Easy Tacos and Indian Fry Bread




Tacos and Indian Fry Bread Recipe

INGREDIENTS

  • 1 Tbsp olive oil
  • 1 lb lean ground beef
  • 1/2 cup yellow onion, diced
  • 2 cloves garlic finely minced
  • 2 tsp chili powder
  • 1 tsp paprika
  • 1/2 tsp cumin
  • 1 (15 oz) can dark red kidney beans, drained and rinsed
  • 1 (14.5 oz) can petite diced tomatoes, drained
  • 1 (4 oz) can diced green chilis
  • salt and pepper, to taste

For serving

  • Navajo Fry Bread, recipe follows
  • Romaine or Iceberg lettuce, chopped
  • Cheddar or Monterrey Jack cheese (I use a combo of both), grated
  • Roma tomatoes, diced
  • sour cream
  • Other optional toppings I sometimes add
  • black olives, sliced
  • avocados, diced
  • fresh salsa
  • hot sauce (you could add cayenne pepper to the taco filling as well)
    cilantro, chopped
  • Navajo Fry Bread
  • 2 cups all-purpose flour
  • 1 1/2 tsp baking powder
  • 1/2 tsp active dry yeast
  • 1/2 tsp salt
  • 3/4 – 1 cup warm milk (110 degrees)
  • 1 Tbsp butter or shortening, melted
  • Vegetable oil, for frying (sometimes I use half olive oil)

DIRECTIONS

Heat olive oil in a large non-stick skillet over medium high heat. Once oil is hot, crumble beef into oil, add onions and cook, stirring occasionally and breaking up beef when stirring, until beef has browned and cooked through. Drain fat from beef and return to skillet (my mom doesn’t drain the fat, she says it gives it more flavor so you can leave it if you’d like). Stir in garlic, chili powder, paprika, cumin, kidney beans, canned diced tomatoes and green chilis then season mixture with salt and pepper to taste. Simmer, uncovered for 10-15 minutes.

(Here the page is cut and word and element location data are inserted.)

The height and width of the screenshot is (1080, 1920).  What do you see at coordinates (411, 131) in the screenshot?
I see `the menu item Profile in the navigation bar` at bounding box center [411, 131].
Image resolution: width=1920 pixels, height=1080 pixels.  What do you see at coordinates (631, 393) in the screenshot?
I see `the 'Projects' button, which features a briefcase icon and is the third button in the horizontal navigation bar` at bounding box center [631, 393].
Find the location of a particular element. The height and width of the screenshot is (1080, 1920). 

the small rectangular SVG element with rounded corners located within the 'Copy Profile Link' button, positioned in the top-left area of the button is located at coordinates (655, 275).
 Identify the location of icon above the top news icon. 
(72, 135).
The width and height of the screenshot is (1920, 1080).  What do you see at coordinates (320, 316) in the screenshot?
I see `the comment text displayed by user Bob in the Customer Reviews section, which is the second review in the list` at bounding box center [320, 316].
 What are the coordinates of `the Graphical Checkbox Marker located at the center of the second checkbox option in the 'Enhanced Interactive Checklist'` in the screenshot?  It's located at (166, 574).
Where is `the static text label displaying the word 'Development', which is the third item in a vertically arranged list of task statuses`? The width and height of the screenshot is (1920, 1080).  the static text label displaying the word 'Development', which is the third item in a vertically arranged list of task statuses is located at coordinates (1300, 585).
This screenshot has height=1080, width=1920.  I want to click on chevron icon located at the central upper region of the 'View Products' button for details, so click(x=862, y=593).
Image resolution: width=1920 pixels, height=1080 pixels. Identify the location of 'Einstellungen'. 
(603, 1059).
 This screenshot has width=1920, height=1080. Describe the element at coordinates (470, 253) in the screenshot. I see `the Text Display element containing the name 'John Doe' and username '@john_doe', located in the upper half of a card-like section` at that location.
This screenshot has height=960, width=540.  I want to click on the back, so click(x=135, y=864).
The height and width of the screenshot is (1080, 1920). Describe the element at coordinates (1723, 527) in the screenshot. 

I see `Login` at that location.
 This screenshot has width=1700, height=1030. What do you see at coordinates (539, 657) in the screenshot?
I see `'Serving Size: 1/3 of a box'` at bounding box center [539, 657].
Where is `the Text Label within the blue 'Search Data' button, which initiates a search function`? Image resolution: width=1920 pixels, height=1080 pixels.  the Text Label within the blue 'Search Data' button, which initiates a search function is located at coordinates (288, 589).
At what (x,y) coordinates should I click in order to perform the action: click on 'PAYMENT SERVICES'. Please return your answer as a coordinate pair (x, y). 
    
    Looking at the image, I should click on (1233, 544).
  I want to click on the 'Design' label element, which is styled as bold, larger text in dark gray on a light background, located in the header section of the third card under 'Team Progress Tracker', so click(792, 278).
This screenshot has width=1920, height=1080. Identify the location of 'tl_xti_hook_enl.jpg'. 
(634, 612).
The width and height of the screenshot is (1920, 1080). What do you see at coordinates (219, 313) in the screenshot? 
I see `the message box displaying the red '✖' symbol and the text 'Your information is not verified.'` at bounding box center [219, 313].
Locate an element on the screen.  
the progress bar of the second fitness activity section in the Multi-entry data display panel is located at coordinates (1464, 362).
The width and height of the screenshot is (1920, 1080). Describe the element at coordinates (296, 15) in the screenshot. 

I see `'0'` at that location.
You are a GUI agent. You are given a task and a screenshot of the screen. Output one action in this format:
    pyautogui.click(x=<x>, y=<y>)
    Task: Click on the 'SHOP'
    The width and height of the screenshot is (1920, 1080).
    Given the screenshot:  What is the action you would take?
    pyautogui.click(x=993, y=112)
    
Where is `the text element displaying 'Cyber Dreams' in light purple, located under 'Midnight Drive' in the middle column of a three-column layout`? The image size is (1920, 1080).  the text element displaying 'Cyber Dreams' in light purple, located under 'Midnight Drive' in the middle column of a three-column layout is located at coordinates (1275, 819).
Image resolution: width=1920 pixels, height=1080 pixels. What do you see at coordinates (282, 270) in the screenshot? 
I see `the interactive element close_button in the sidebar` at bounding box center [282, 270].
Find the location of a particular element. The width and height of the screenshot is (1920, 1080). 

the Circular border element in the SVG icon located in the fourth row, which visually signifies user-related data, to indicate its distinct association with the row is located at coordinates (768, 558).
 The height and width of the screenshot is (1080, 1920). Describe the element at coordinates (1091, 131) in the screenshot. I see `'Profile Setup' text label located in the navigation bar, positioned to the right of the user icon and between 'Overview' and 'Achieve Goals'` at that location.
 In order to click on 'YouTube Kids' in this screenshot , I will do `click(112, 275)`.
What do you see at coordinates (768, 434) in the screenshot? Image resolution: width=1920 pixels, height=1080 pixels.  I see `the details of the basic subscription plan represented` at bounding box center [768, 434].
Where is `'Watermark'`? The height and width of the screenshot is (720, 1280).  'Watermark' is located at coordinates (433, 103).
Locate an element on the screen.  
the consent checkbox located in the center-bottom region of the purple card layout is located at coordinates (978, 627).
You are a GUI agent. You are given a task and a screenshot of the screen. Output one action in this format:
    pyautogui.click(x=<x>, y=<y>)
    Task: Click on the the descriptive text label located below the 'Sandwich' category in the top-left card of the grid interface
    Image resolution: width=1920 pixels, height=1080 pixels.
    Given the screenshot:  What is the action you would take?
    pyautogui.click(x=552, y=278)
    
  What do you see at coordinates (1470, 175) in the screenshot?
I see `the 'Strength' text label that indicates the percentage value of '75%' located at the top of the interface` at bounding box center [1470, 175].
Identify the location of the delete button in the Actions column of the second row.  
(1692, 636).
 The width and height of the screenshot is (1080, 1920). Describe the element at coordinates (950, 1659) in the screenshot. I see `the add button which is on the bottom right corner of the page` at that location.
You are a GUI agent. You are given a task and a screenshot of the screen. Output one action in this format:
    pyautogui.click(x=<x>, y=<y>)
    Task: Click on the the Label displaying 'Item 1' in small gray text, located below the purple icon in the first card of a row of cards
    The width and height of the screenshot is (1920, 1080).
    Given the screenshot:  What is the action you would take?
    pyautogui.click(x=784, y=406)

Using a slotted spoon, spoon mixture over Navajo Fry bread, then top with lettuce, cheese, tomatoes and sour cream (and any of the other optional toppings listed). Serve immediately.

Navajo Fry Bread

In a mixing bowl, whisk together flour, baking powder, yeast and salt. Whisk melted butter into warm milk and pour milk mixture into dry ingredients. Stir until mixture comes together and forms a ball, dough should be slightly sticky and elastic so add an up to an additional 1/4 cup milk as needed. Cover dough with plastic wrap and allow to rest 10 minutes. Heat 1 inch of oil in a large cast iron skillet to 350 – 360 degrees over stove top. Divide rested dough into 12 equal pieces. Working with floured hands and one piece of dough at a time, roll dough out on a lightly floured surface into a 6 inch circle and gently drop into hot oil, and cook until golden brown 1-2 minutes per side (second side will cook faster). Remove from oil and drain onto a plate or baking sheet lined with paper towels. Serve warm with Navajo Taco topping or for dessert, spread with honey butter.